WHAT IS NEEDED:
Copy the records from the line with "You are a GUI" to the line with "pos(633,115)", swapping every "screenshot" for "screen image" and leaving everything else unchanged. Omit the pictures.

======== EXERCISE INPUTS ========

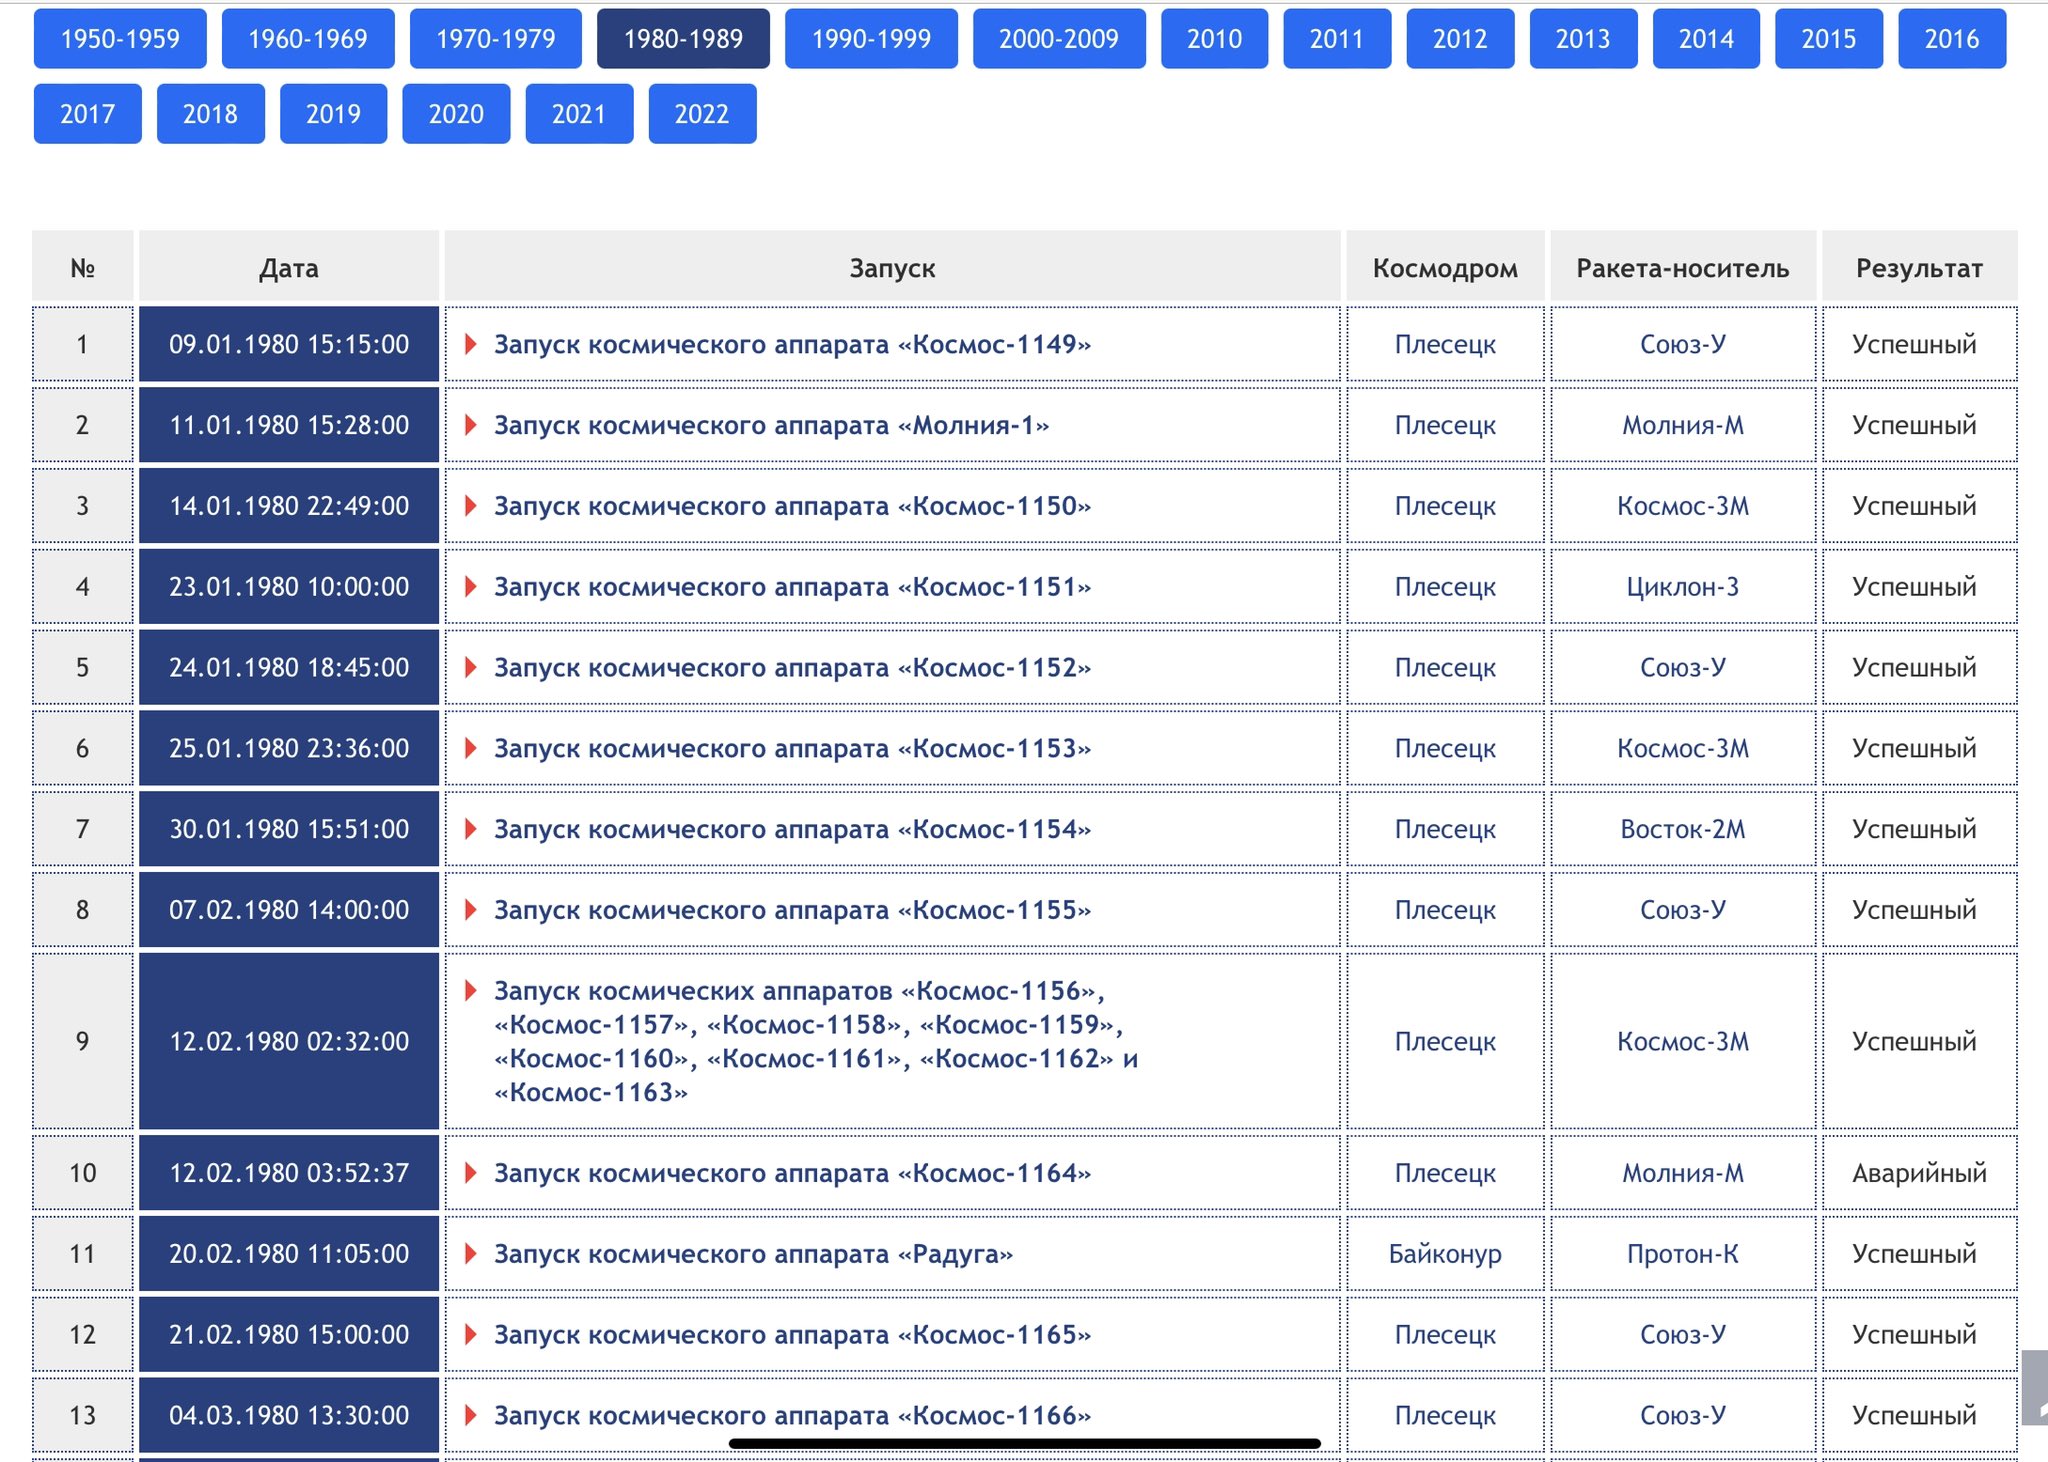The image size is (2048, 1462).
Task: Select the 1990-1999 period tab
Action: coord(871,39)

========
======== EXERCISE INPUTS ========

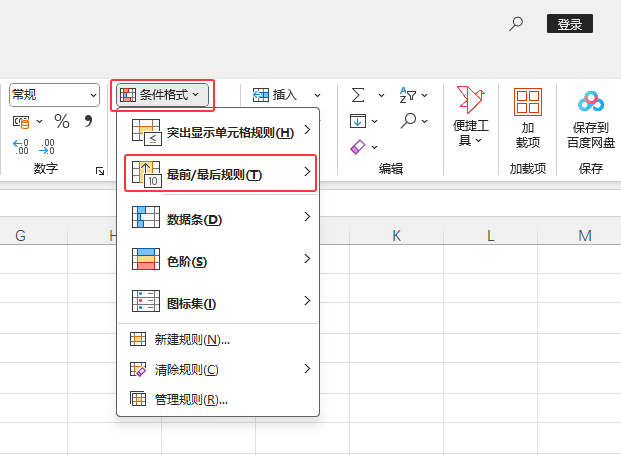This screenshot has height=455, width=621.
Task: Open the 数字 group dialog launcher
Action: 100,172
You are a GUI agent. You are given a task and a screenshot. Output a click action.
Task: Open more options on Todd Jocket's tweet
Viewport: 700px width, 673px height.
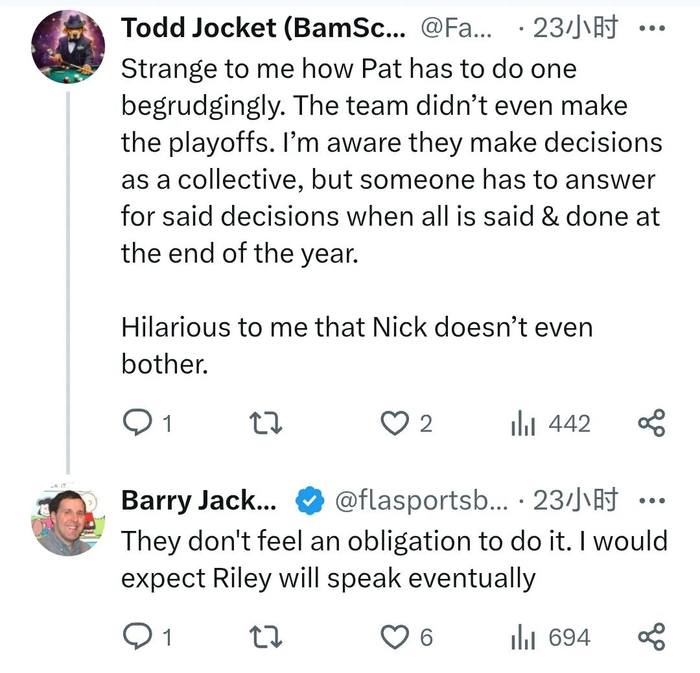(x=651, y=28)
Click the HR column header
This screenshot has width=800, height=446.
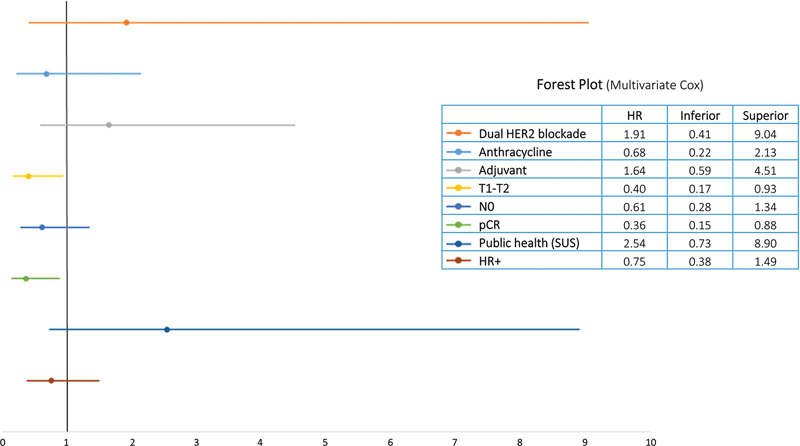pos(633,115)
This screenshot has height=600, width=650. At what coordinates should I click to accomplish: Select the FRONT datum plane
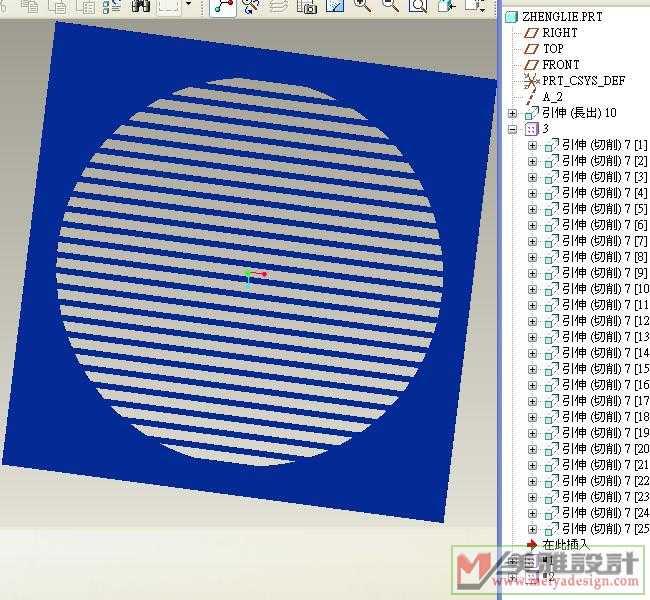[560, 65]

========
======== EXERCISE INPUTS ========

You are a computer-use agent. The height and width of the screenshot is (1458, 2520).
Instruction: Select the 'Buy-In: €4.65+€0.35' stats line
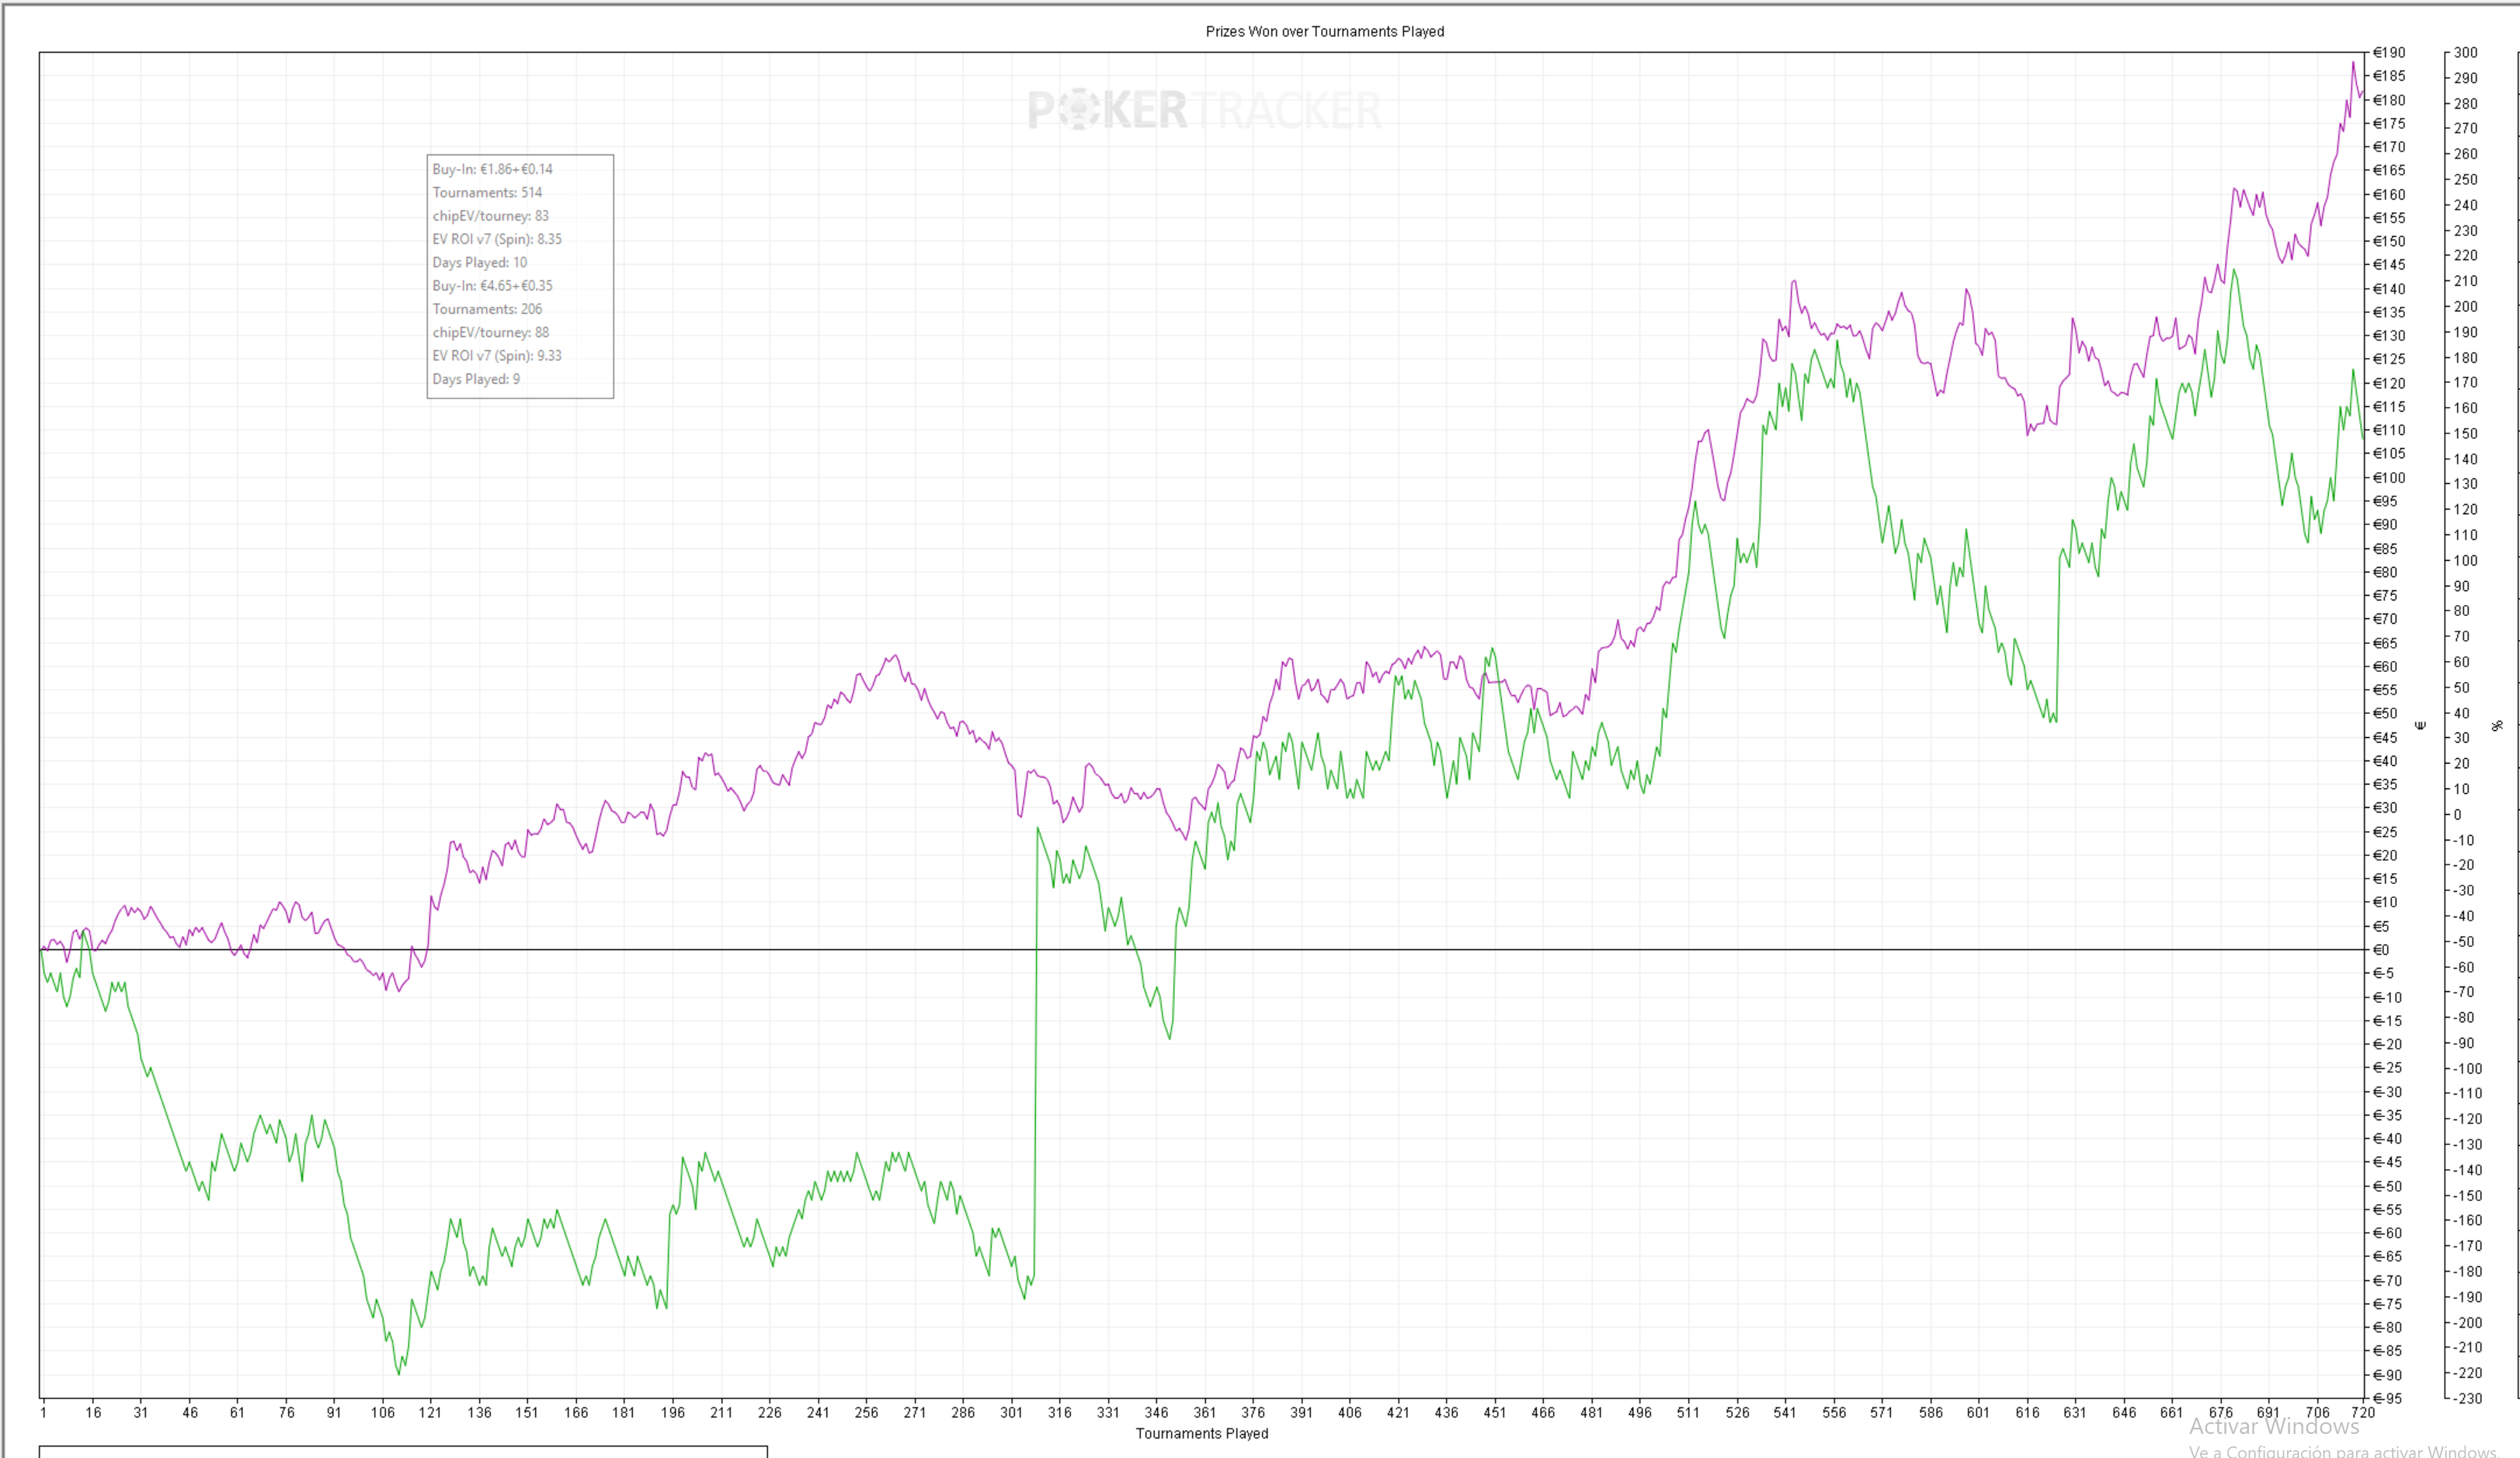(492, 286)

========

FINISHED ANSWER:
You are a GUI agent. You are given a task and a screen image. Output a click action.
Task: Open more options on Todd Jocket's tweet
Viewport: 700px width, 673px height.
(x=651, y=28)
Click the HR column header
This screen image has width=800, height=446.
pos(633,115)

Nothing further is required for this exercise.